Work task: Search the entries below for the word "agent" and copy each line that has it.

Records to process:
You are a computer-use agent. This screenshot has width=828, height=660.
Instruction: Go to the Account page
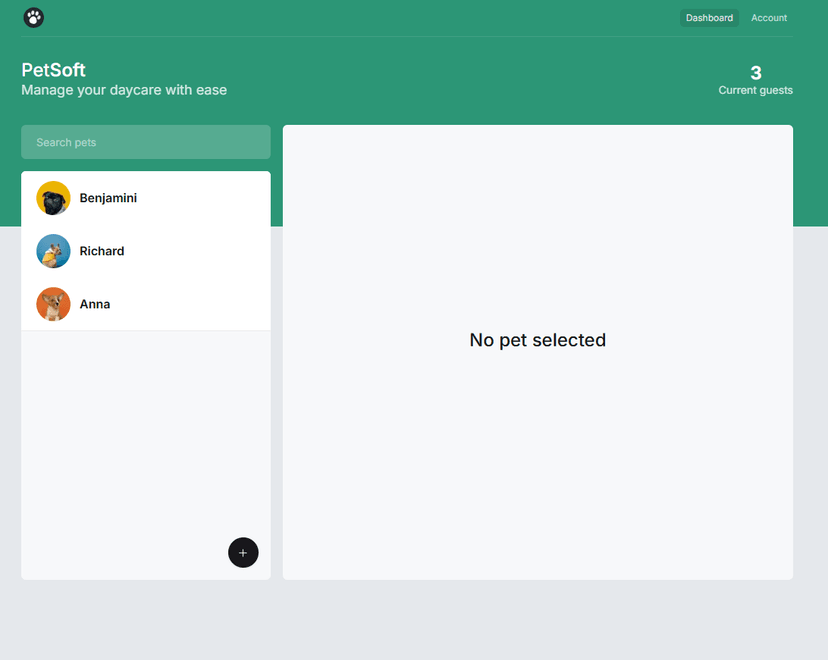(769, 18)
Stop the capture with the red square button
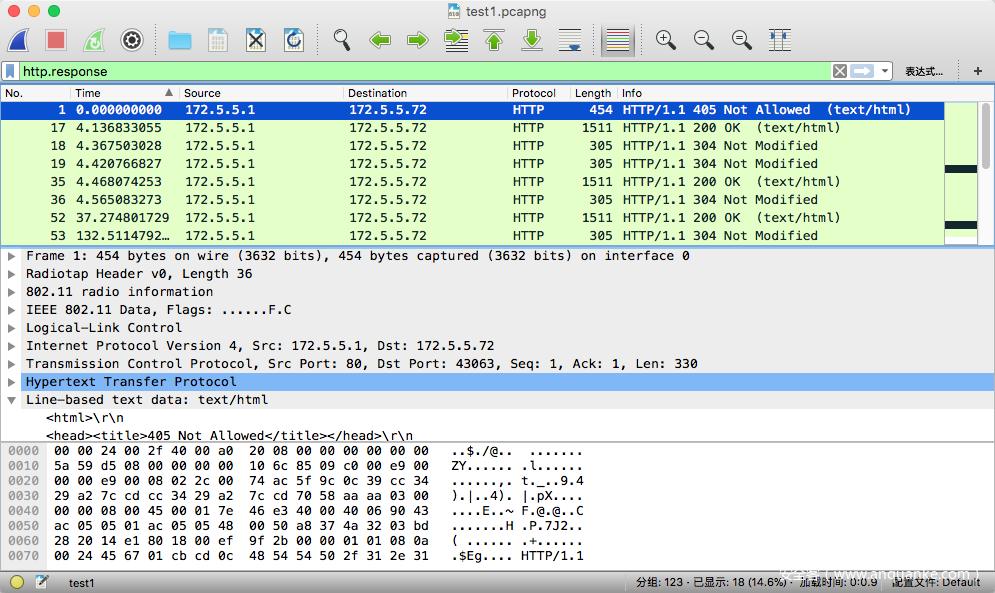This screenshot has width=995, height=593. click(56, 40)
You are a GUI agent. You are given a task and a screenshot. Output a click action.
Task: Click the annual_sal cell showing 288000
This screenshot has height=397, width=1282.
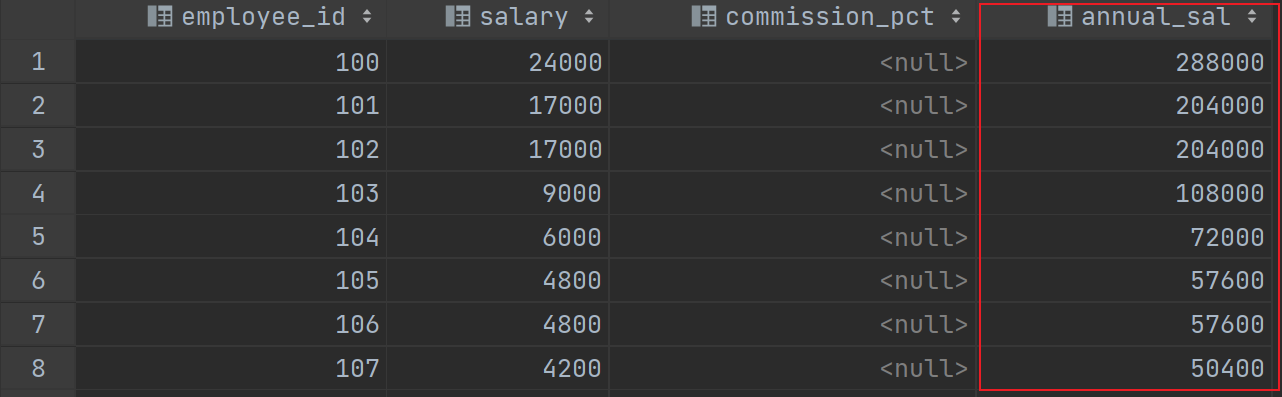pyautogui.click(x=1129, y=63)
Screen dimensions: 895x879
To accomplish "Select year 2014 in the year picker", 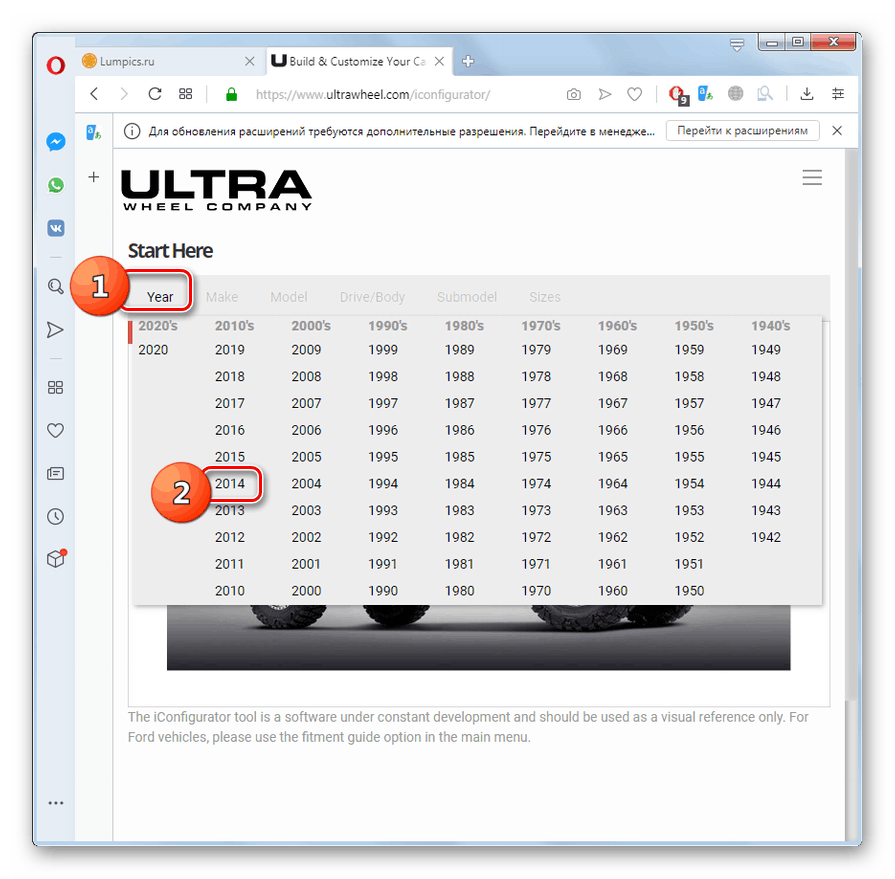I will pos(230,483).
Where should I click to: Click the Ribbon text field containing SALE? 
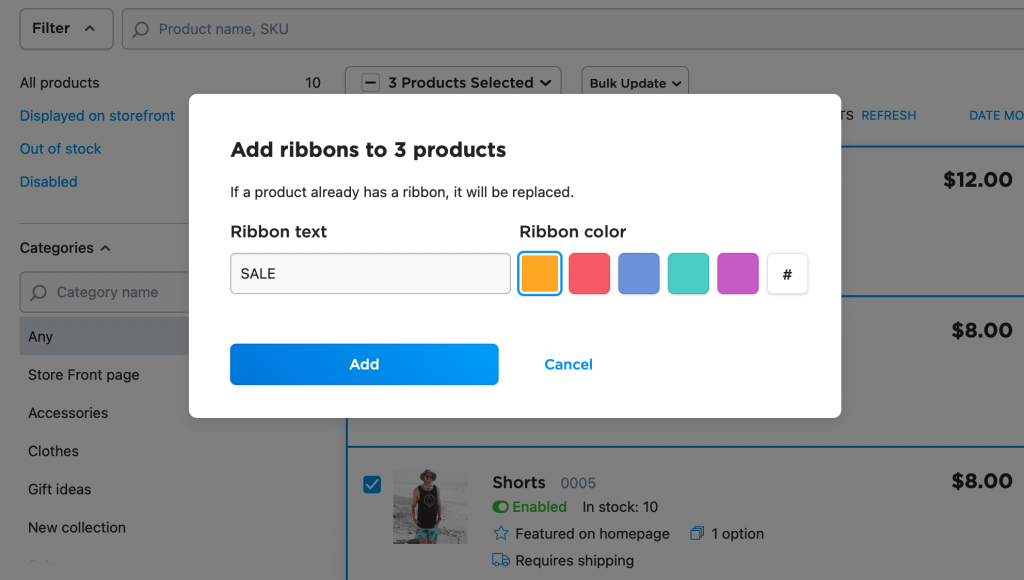[x=370, y=274]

Reply to the exercise:
You are a computer-use agent. This screenshot has width=828, height=660.
You are a GUI agent. You are given a task and a screenshot. Output a click action.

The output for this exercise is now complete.